§ WHAT IS NEEDED
In the records that follow, find the line containing "Where should I click to: Collapse" and the line containing "Given: Select 操作员角色 from the menu", then transcribe both and every line between them exactly, omitting pictures.

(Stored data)
^^^^^^^^^^^^^^^^

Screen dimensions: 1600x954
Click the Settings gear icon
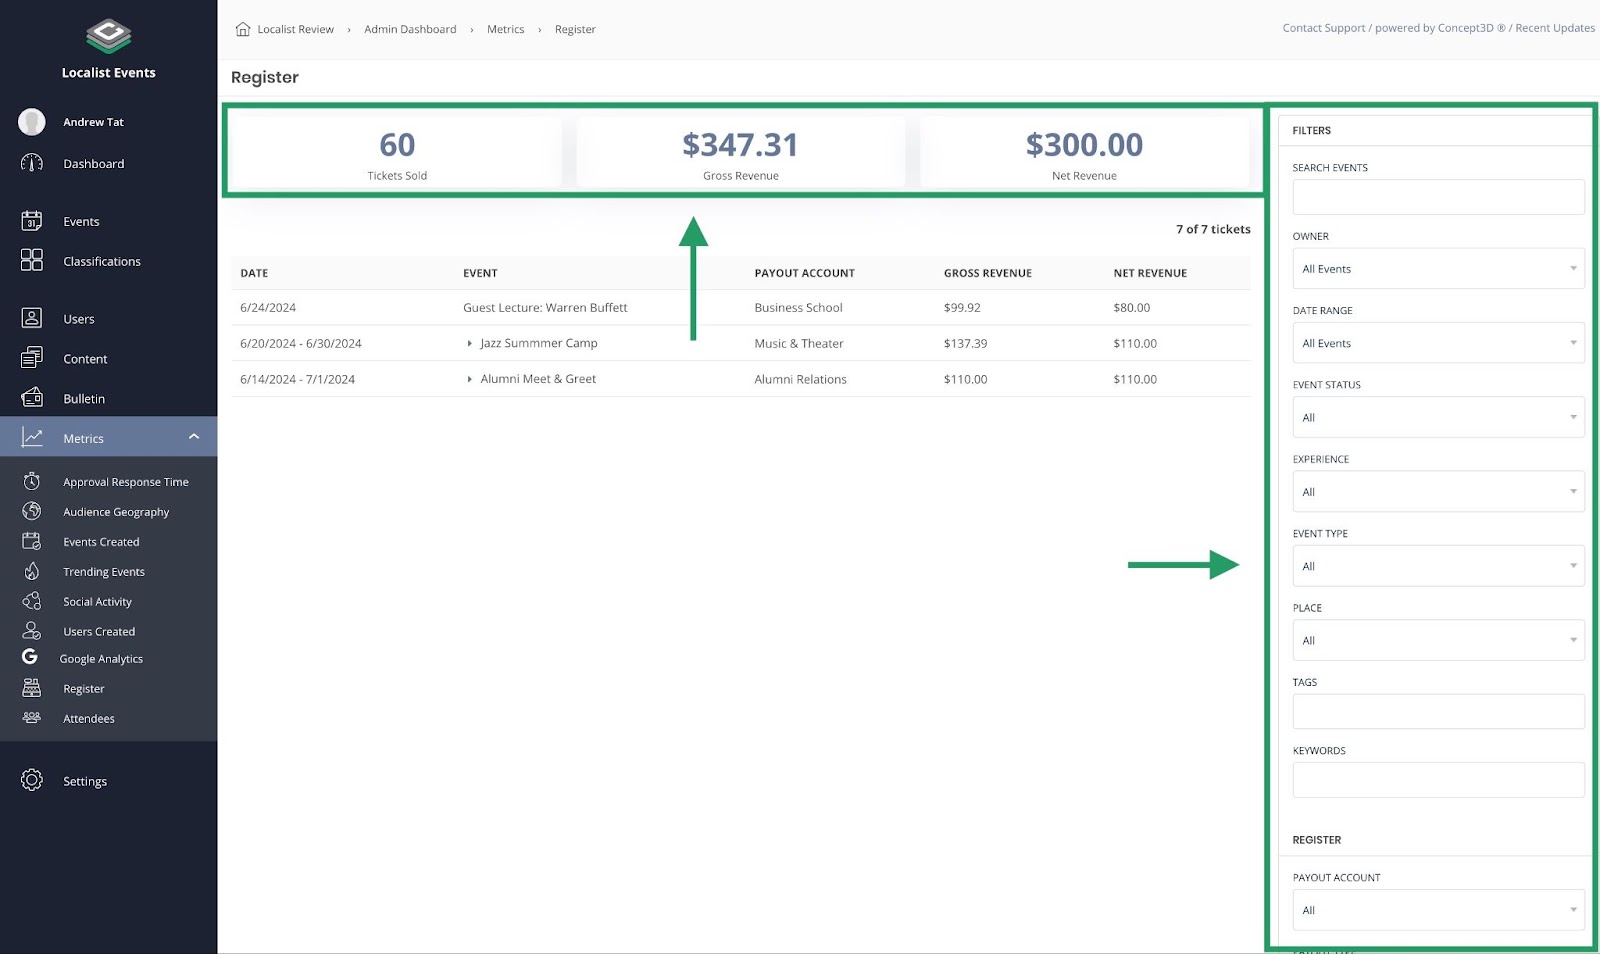tap(32, 780)
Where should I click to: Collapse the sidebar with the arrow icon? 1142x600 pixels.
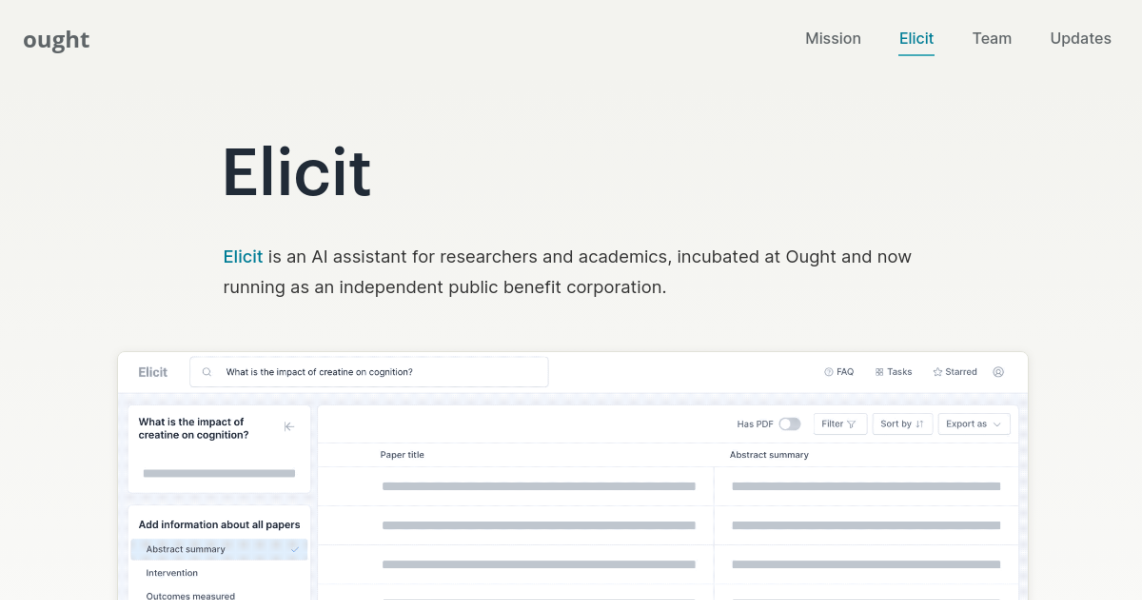click(289, 427)
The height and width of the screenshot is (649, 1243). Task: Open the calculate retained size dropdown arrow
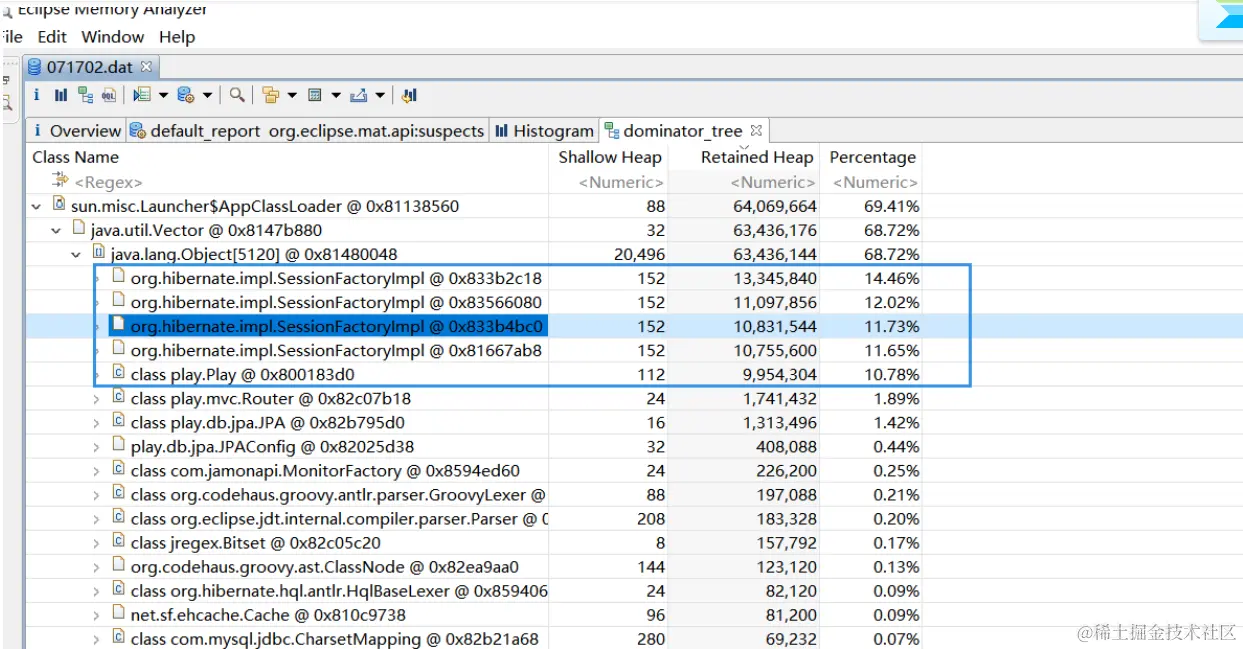(x=336, y=96)
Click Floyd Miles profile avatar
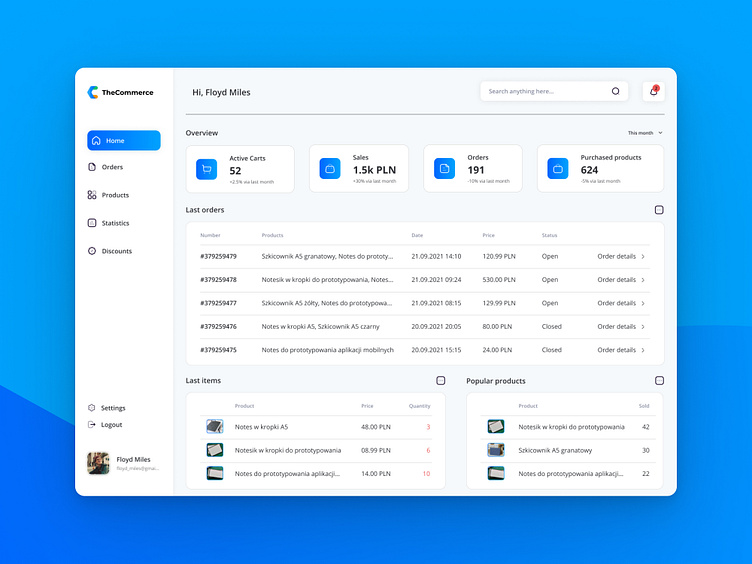The height and width of the screenshot is (564, 752). 98,463
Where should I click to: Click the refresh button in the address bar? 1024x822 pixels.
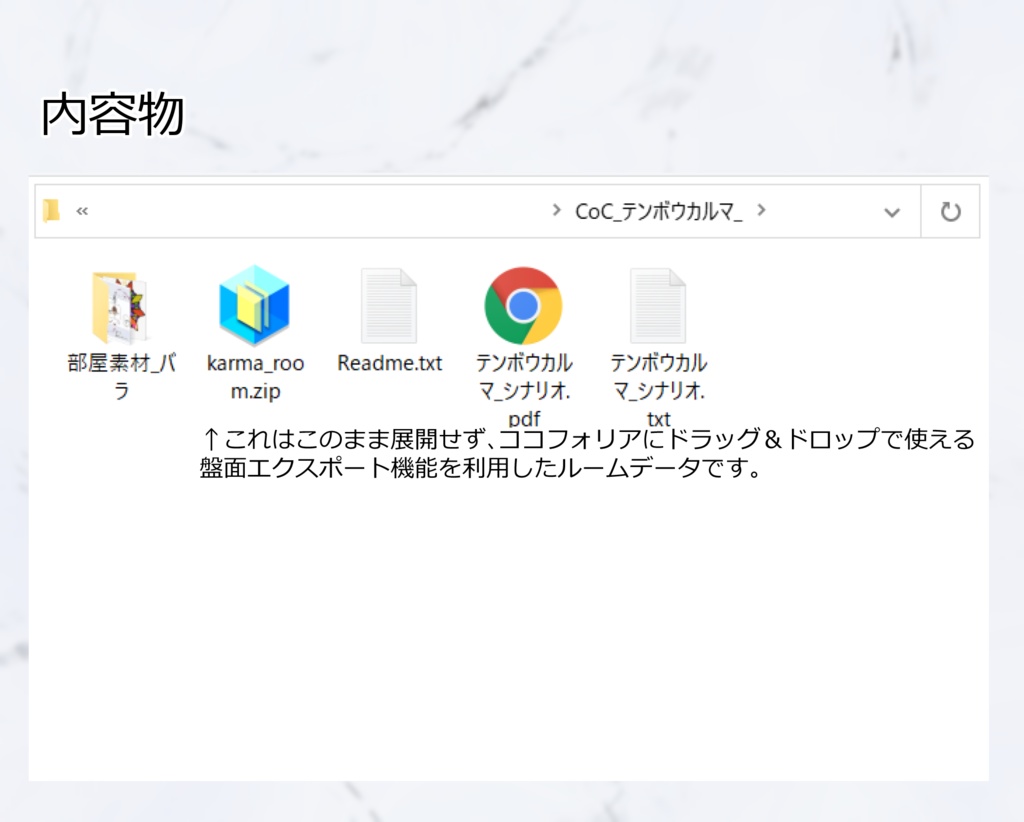(951, 210)
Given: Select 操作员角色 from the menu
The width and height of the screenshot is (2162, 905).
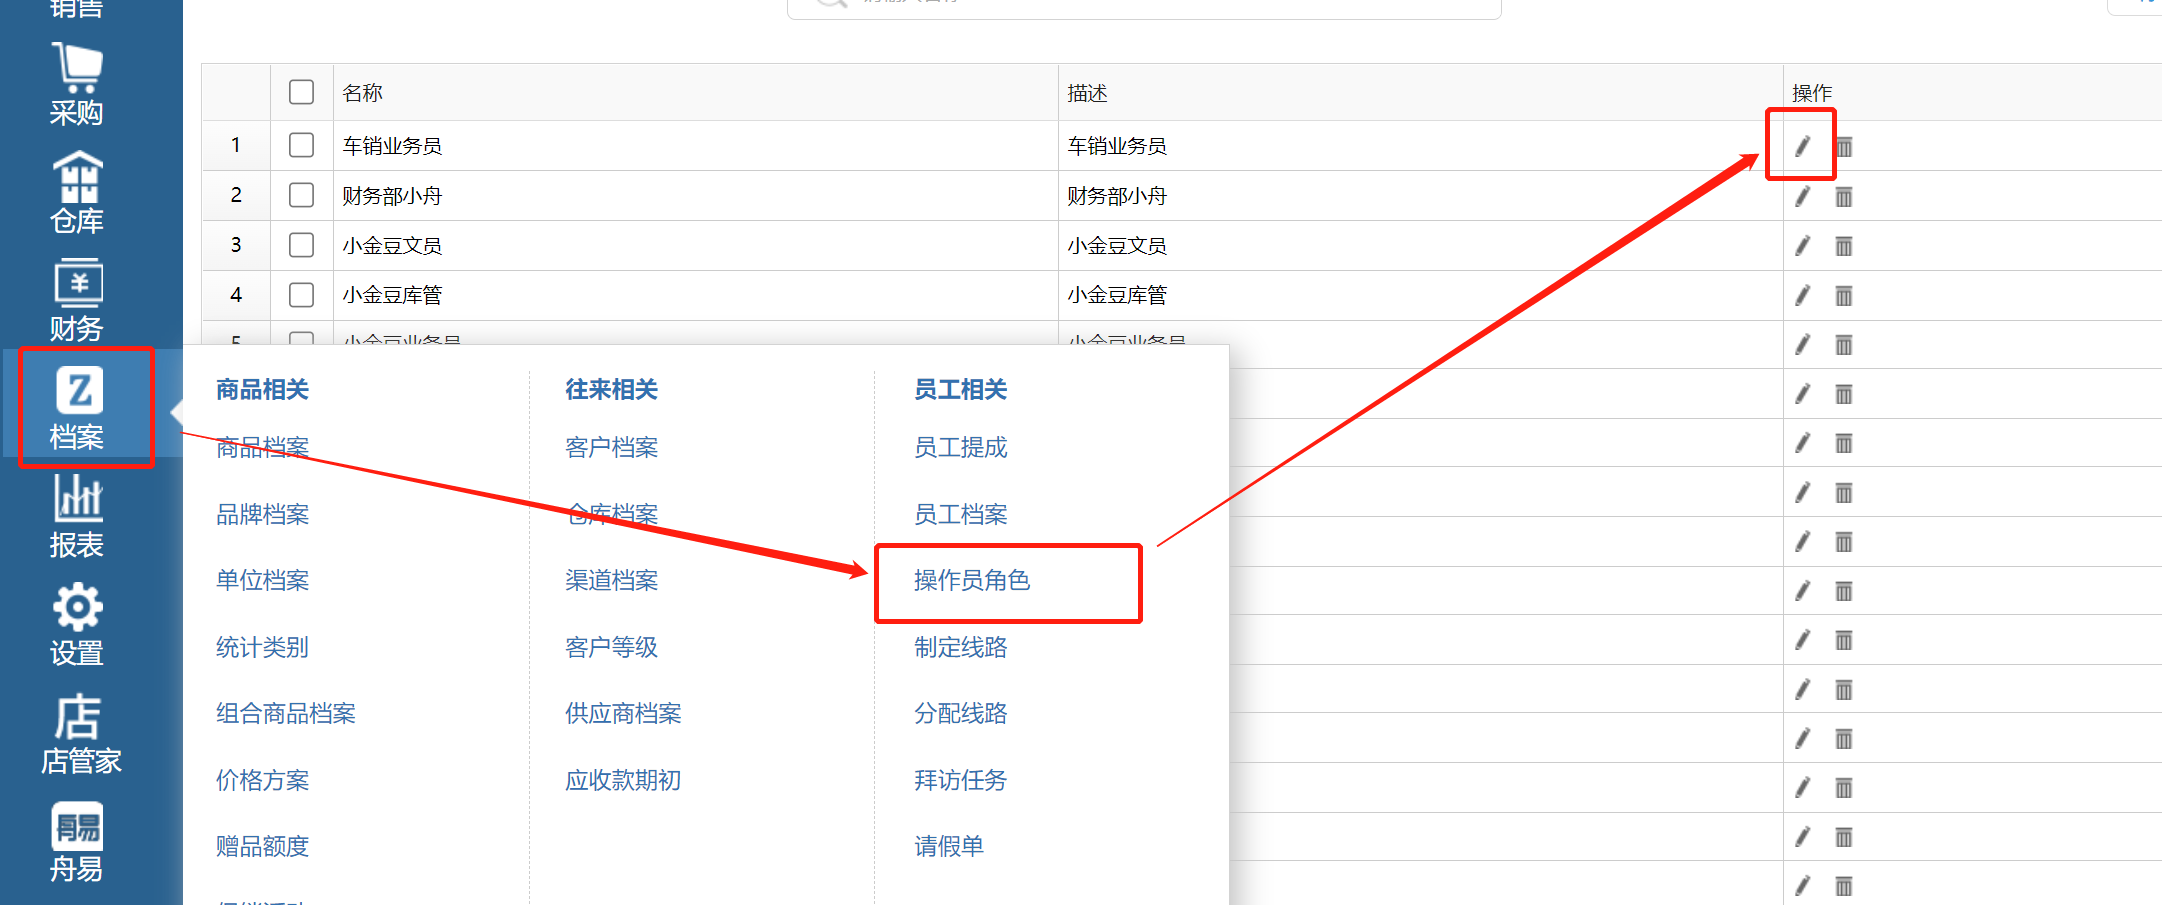Looking at the screenshot, I should click(971, 581).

^^^^^^^^^^^^^^^^

§ OUTPUT FOR THIS EXERCISE
Where should I click to: Collapse the sidebar with the arrow icon? 1142x600 pixels.
click(289, 427)
The height and width of the screenshot is (649, 1243). Task: Open the calculate retained size dropdown arrow
(x=336, y=96)
Click Floyd Miles profile avatar
The height and width of the screenshot is (564, 752). 98,463
Where should I click to: Click the refresh button in the address bar? 1024x822 pixels.
(951, 210)
Given: Select 操作员角色 from the menu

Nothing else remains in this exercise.